Older, and more experienced at, and sometimes wearied of,software development, I'm getting to change my mind about how practical functional programming, as well as the inpractactically of object-oriented programming.
Some insights:
- Distributed software, SOA, services get much more understandable with functional patterns rather than with object-oriented patterns. What if you have to call multiple services, where each call depends on the result of another service? You don't want to block your software while doing a service-call? And how do you handle errors? What to do about nullpointerexceptions? Using reactive programming allows you to handle these problems a lot easier, and then you start doing functional programming already .
- Software-architects like to split up software in 'layers'. When using an object oriented language, this leads to translation of objects living in one layer to objects living in another layer, to avoid objects having behavior that belong in one layer ending up in another layer: like persistable domain objects ending up in the UI-layer or business-logic in a service-layer. I am quite fed up with yet another Dozer implementation. And xslt almost looks like a functional programming language, with a very verbose syntax.
Instead of discussing what belongs in which layer and wetter or not a domain-object should be anemic or not: lets separate behavior, data and logic altogether. Functional programming languages allow that more naturally and readable. - Reusability is often desired. Lots of reusable components are created at many companies. Rarely they're used. Software that is reused most successfully consists mostly just of a set of functions, having little or no state.
I rather have a function validIban then a class BankAccount with some method setIban or worse that may throw a validation error and a whole lot of other methods I don't want. - When enterprise-system, software grows, so grows the complexity. Nowadays people try to handle the complexity by adding testers, architects, functional/business analysts, information analyst, requirement engineering, ESB, SOA, middleware etc. All in vain, bugs still occur and software becomes unmaintainable legacy quickly, adding the need to add yet another software system.
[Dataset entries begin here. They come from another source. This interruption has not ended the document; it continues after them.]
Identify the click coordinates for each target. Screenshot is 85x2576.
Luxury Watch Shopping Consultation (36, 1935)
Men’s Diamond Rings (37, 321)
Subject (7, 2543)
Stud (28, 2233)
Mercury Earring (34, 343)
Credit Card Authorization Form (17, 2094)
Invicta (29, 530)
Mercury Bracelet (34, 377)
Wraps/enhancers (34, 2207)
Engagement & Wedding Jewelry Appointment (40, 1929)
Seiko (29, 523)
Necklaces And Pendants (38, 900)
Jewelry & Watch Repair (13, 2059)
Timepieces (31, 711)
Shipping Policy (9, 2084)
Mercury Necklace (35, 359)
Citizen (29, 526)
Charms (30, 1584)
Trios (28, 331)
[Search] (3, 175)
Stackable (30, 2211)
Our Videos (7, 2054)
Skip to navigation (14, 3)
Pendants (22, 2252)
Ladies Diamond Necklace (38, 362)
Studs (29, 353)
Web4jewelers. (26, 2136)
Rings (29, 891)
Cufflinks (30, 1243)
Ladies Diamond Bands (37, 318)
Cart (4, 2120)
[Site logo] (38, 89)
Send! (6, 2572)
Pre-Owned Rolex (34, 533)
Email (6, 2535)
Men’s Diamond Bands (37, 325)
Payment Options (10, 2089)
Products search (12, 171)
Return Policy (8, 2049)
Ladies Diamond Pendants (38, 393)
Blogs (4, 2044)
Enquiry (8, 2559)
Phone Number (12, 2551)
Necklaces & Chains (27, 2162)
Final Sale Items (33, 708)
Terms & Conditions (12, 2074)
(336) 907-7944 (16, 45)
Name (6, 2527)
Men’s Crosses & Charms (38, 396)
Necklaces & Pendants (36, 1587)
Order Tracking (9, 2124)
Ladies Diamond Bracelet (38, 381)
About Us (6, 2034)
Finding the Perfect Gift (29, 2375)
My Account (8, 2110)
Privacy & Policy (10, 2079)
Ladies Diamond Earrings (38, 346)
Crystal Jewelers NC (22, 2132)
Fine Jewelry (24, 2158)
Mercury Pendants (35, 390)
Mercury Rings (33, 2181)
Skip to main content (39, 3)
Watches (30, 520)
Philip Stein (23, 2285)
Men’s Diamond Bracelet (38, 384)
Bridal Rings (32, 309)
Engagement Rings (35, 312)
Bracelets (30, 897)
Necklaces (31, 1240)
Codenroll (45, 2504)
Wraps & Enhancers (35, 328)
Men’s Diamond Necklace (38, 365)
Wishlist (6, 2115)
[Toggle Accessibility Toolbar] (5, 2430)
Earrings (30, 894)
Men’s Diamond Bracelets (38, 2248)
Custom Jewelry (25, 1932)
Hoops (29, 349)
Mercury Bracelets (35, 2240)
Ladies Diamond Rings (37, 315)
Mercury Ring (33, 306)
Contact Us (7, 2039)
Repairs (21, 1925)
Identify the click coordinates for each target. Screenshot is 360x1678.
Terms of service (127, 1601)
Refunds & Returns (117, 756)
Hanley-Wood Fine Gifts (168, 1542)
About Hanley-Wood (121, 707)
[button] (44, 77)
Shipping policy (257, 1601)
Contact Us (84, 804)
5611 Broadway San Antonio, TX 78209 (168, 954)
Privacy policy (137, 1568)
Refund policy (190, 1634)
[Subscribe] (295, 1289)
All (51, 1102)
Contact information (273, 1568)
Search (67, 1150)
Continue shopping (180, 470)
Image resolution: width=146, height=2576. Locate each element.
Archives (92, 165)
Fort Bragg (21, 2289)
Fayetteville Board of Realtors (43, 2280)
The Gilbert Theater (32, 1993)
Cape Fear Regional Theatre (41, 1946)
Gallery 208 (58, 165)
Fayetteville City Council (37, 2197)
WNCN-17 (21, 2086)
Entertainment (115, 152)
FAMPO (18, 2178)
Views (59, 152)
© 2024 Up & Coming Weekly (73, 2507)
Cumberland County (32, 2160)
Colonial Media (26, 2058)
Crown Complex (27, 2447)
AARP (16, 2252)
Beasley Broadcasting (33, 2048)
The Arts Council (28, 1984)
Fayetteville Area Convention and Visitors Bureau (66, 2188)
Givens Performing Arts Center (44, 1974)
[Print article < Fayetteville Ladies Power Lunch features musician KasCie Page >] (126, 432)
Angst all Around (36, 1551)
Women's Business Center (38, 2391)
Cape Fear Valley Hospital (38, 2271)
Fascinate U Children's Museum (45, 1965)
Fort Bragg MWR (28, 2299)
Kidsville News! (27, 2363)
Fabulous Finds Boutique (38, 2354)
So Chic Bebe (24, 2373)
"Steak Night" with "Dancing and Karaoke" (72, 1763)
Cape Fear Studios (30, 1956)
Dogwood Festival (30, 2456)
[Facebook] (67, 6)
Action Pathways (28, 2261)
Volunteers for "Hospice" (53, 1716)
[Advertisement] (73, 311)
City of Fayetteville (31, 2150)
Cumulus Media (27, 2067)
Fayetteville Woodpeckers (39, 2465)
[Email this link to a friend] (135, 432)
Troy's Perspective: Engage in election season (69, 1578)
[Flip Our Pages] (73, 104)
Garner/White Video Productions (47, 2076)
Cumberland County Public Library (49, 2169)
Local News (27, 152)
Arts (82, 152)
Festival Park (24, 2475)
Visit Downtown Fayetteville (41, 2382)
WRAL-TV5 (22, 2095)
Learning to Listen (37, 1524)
To truly handle software complexity, software must be of high quality and written in a highly expressive language.
Failed releases, software caused system-outages and software bug related security-flaws should not be considered a given we have to live by. TDD or automatic tests (not the same), clean-code, continuous deployment and similar practices may help. In the end I think a functional, pure, language may be our only hope.
My goal will be for the coming year to both use and learn functional programming (fp) a lot more, explain it to other people and hope to popularize fp or ride the wave when functional-programming becomes more popular.
More bold, or maybe foolish, I take up my personal challenge to create something practically useful in Haskell.